Deposit refers to the depositor's temporary transfer or deposit of funds or currency in banks or other financial institutions, or the temporary transfer of the right to use funds or currency to banks or other financial institutions. It is the most basic and important financial behavior or activity and the most important source of credit funds for banks.
Deposit type
1, time deposit
It refers to the deposit that the depositor can only withdraw money on the specified date after the deposit or must notify the bank a few days before the withdrawal. The term can range from 3 months to 5 years, 10 years or longer. Generally speaking, the longer the deposit term, the higher the interest rate.
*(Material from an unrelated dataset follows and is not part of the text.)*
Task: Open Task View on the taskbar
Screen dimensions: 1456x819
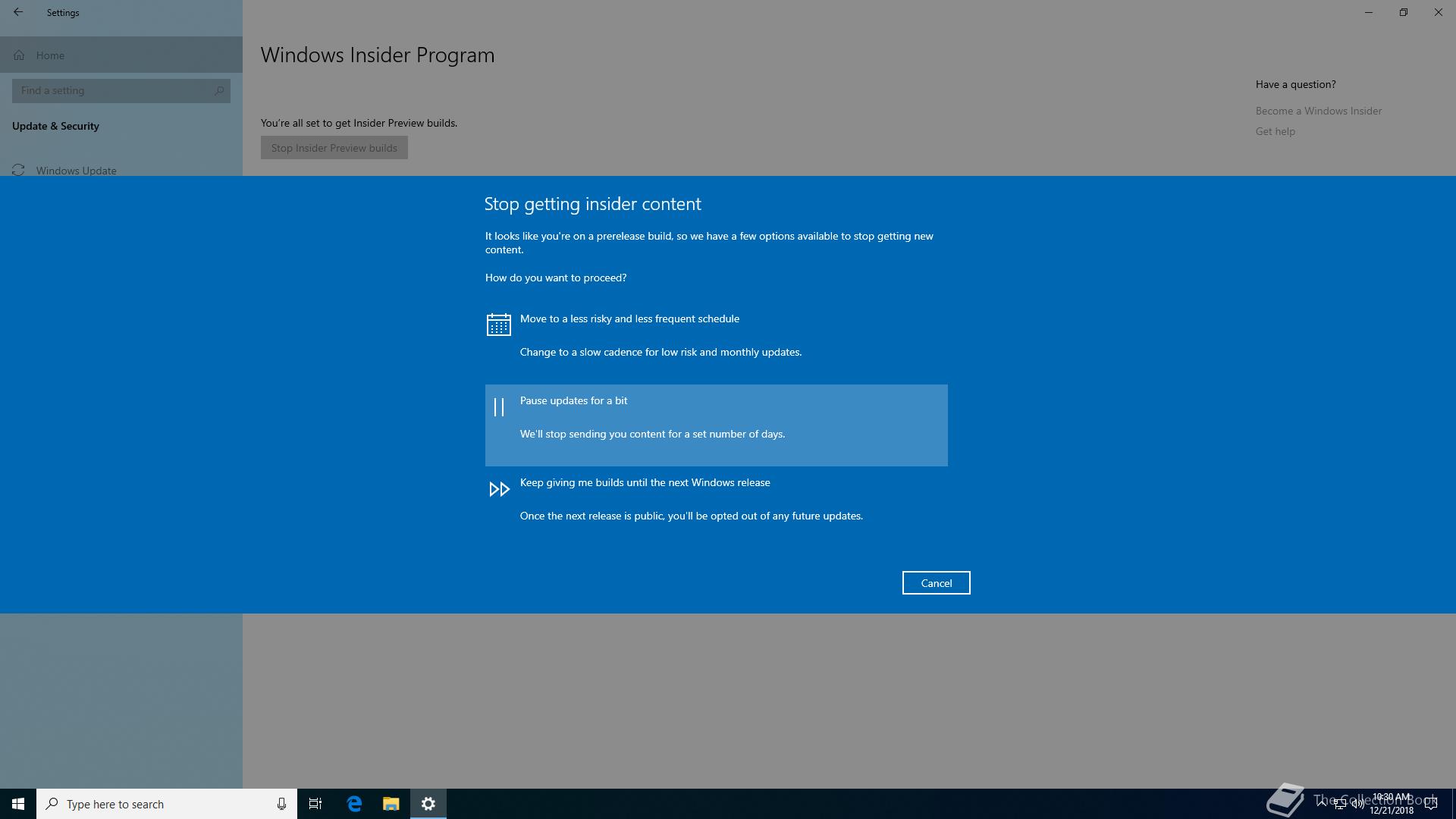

Traditional time deposits include not only certificates of deposit, but also passbooks, also called passbook time deposits. However, 90 days is the basic interest-bearing days, and no interest will be calculated after 90 days. Compared with demand deposits, time deposits are more stable and have lower operating costs, and the deposit reserve ratio held by commercial banks is correspondingly lower. Therefore, the capital utilization rate of time deposits is often higher than that of demand deposits.
2. Demand deposit
It refers to a kind of bank deposit that depositors can access and transfer money at any time without prior notice. Its forms include checking account, certified check, promissory note, traveler's check and letter of credit. Demand deposits account for the largest part of a country's money supply and are also an important source of funds for commercial banks. In view of the fact that demand deposits not only have the functions of monetary payment and circulation means, but also have strong derivative ability, commercial banks must take demand deposits as the focus of their operations at any time. However, due to frequent deposit and withdrawal, complicated procedures and high cost, commercial banks in western countries generally do not pay interest, and sometimes even charge a certain handling fee.
3. Notice deposit
Call deposit is a kind of deposit with no agreed term, and can only be withdrawn after notifying the bank in advance and agreeing on the date and amount of withdrawal.
The currencies of call deposits can be RMB, HKD, GBP, USD, JPY, EUR, CHF, AUD and SGD (please consult your local bank for specific business and currency). According to bank regulations, the call deposit interest rate of RMB and foreign currency is higher than the deposit interest rate.